La autoestima y los pensamientos

Según piensas, sientes

Cuando al Dalai Lama Tenzin Gyatzo le preguntaron cuál es el equivalente de autoestima en su idioma tibetano, no comprendió la pregunta: ¿Qué quiere decir eso?, inquirió. Una vez explicado el término, volvió a preguntar: “¿Y por qué alguien debería entrenarse para quererse más? Es como hacer fuerza para hacer algo natural”.

Si les preguntáramos a los niños si se quieren seguro que dirían que sí, porque son cosas que  ni se las plantean. La autoestima es un concepto adquirido, o mejor dicho, ese amor hacia nuestra persona es de lo que nos vamos desprendiendo a medida que pasa el tiempo. 

Es a través de las opiniones ajenas, tanto de familiares, amigos o de la escuela que nos vamos formando un autoconcepto, que tanto puede ser  negativo como positivo.

Ese autoconcepto es el que va a afectar la visión que tenemos de nosotros mismos y en el caso de que ese autoconcepto sea negativo muy probablemente vamos a empezar a estar incómodos en nuestro cuerpo y esa sensación se va a traducir en pensamientos negativos con los que muy probablemente nos vamos a torturar a cada momento. 
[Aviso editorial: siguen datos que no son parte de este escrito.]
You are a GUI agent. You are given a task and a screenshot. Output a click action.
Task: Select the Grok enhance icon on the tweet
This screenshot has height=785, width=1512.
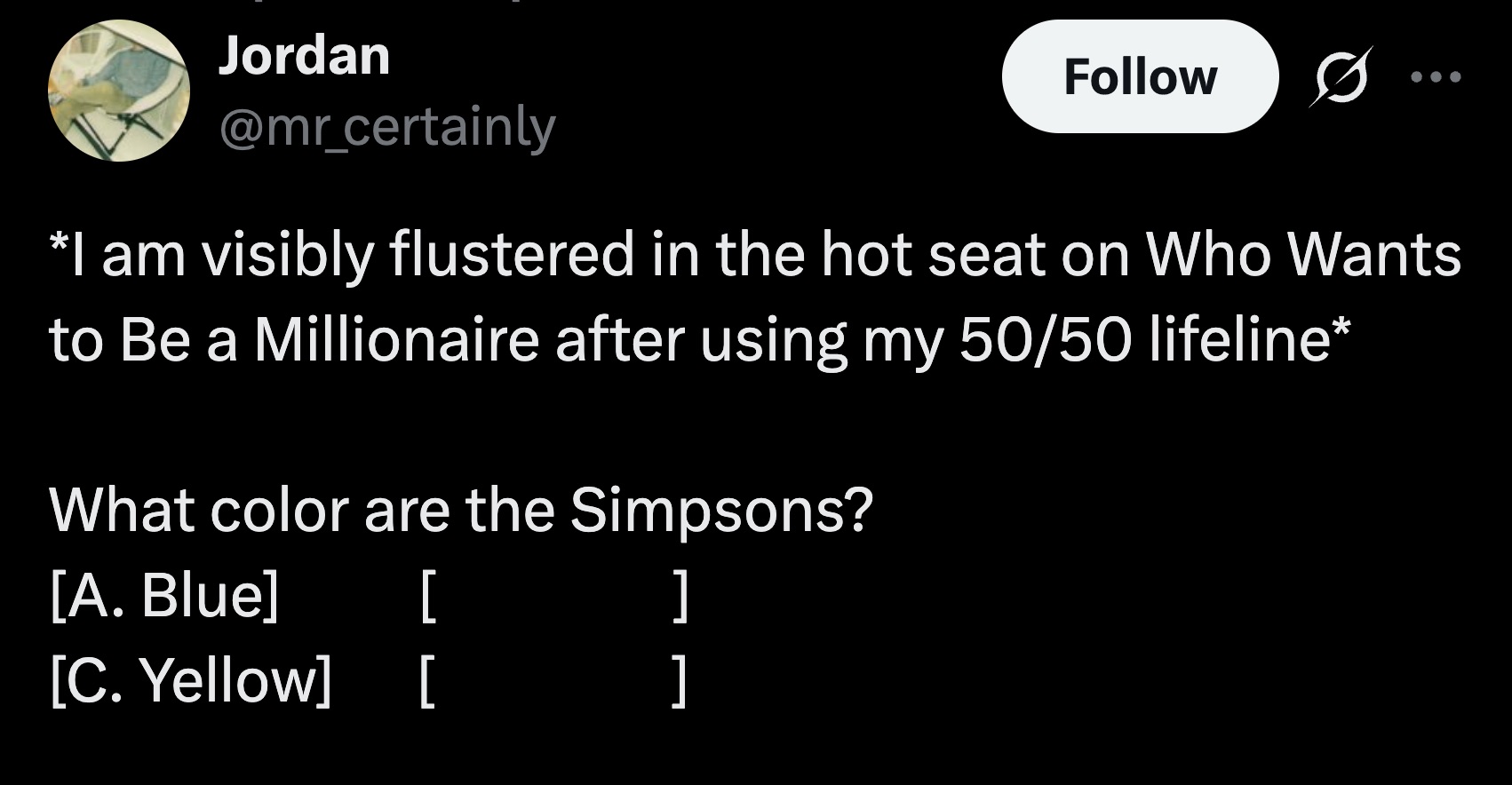(1343, 75)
Vamos a condicionar nuestras acciones con nuestros pensamientos y eso acabará transformando nuestra vida a mal, en la mayoría de casos. 

Por tanto, si sabemos cómo hemos llegado a vivir situaciones que no nos gustan, sólo tenemos que cambiar esa primera sensación, es decir, cómo nos sentimos al oírnos nuestros propios pensamientos y para que nos sintamos bien tenemos que decirnos cosas positivas.

Es cuestión de detectar cada vez que pensamos “mal” para cambiarlo y pensar “bien”.

Ya lo dice el dicho “vigila lo que te estás diciendo, porque muy probablemente te estés escuchando”.